Bij besluit van 13 december 2002, nr. CPP2002/1574M heeft de directeur-generaal van de belastingdienst namens de staatssecretaris van Financiën het volgende - voor zover van belang - besloten. Het besluit betreft onder andere het gebruik van een auto met een buitenlands kenteken. In het geval van een eerste constatering van het feitelijk gebruik van de weg in Nederland door degene die het voertuig feitelijk tot zijn beschikking heeft, wordt er niet onmiddellijk een naheffingsaanslag opgelegd. Deze persoon kan in de gelegenheid worden gesteld de personenauto alsnog in Nederland te registreren en de BPM te voldoen dan wel binnen de gestelde termijn een vrijstellingsvergunning aan te vragen of het voertuig weer buiten Nederland te brengen. Hiertoe wordt aan hem een “Informatieformulier buitenlandse kentekens” uitgereikt. Als wordt geconstateerd dat degene aan wie een “Informatieformulier buitenlandse kentekens” is uitgereikt opnieuw gebruik maakt van de openbare weg in Nederland in een niet in Nederland geregistreerd voertuig, wordt er een naheffingsaanslag opgelegd.

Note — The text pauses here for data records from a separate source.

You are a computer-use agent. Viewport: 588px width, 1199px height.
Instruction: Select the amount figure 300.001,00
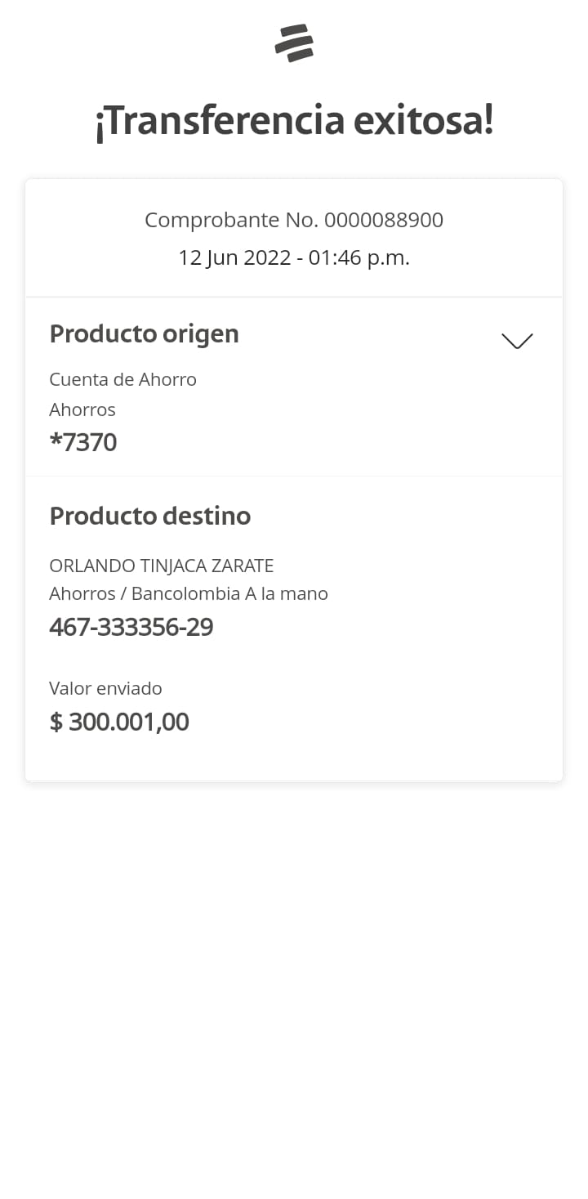pyautogui.click(x=129, y=722)
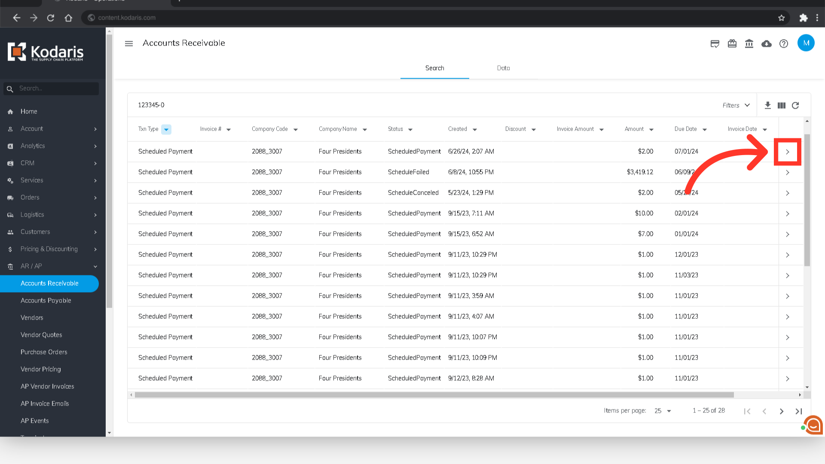Viewport: 825px width, 464px height.
Task: Click the user avatar M
Action: (806, 43)
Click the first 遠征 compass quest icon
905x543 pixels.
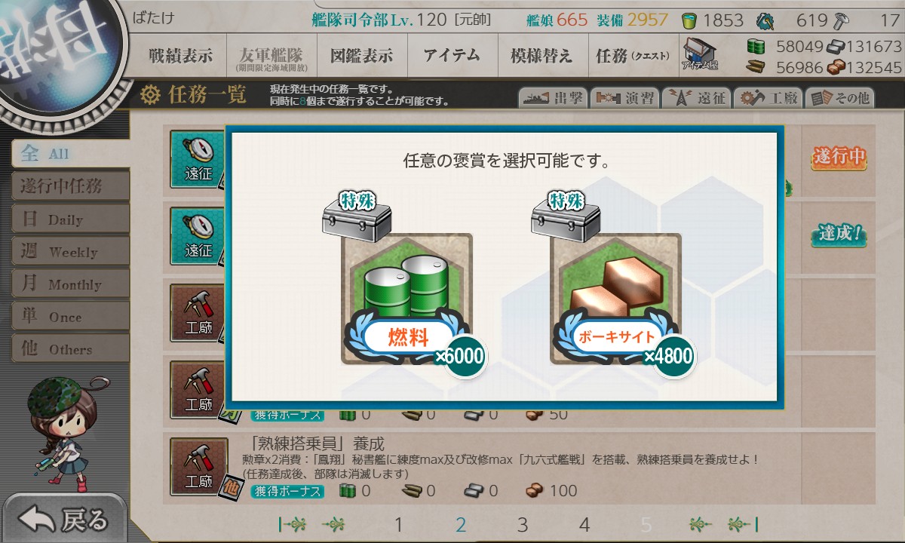[198, 159]
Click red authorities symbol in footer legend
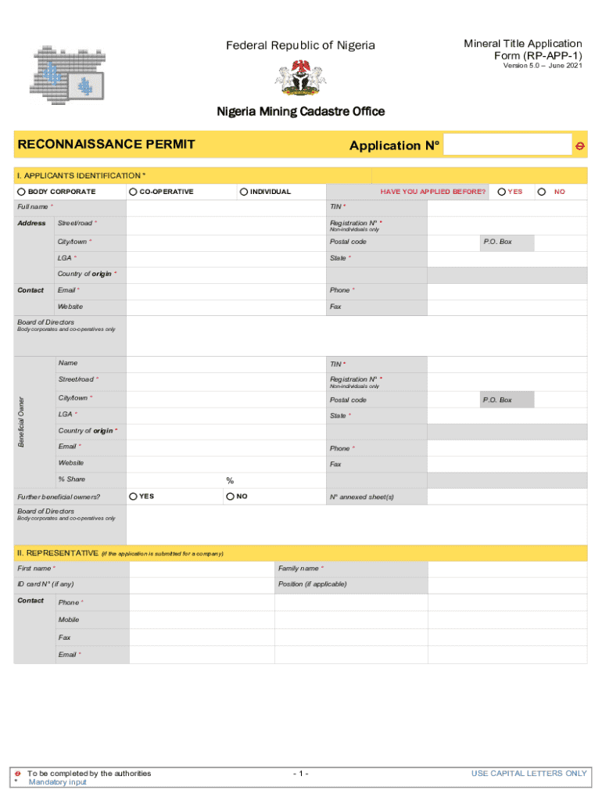602x801 pixels. point(18,774)

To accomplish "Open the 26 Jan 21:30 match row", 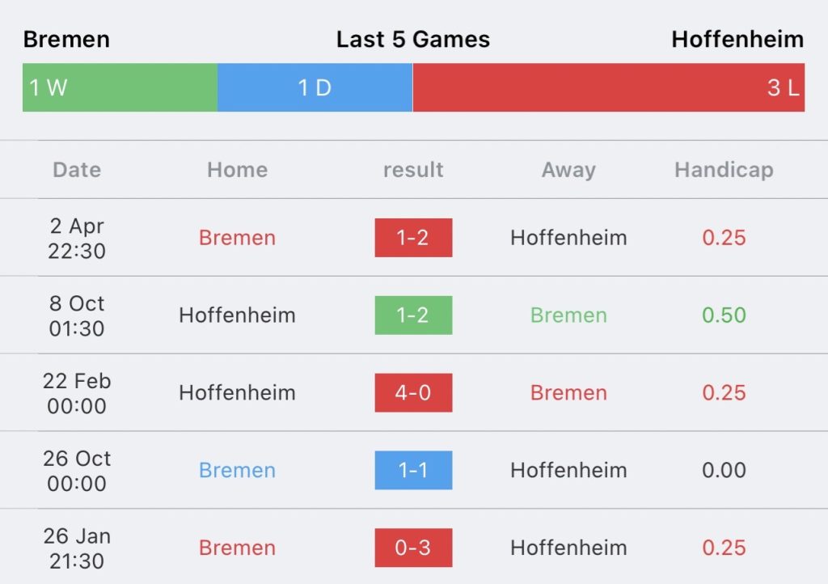I will pyautogui.click(x=414, y=548).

Uit voornoemd besluit volgt naar het oordeel van de rechtbank dat aan degene die met een auto zonder Nederlands kenteken voor de eerste keer in Nederland wordt aangehouden, een schriftelijke waarschuwing moet worden gegeven om zodoende in de gelegenheid te worden gesteld om de auto in Nederland te laten registreren, een vrijstellingsvergunning aan te vragen of de auto buiten Nederland te brengen.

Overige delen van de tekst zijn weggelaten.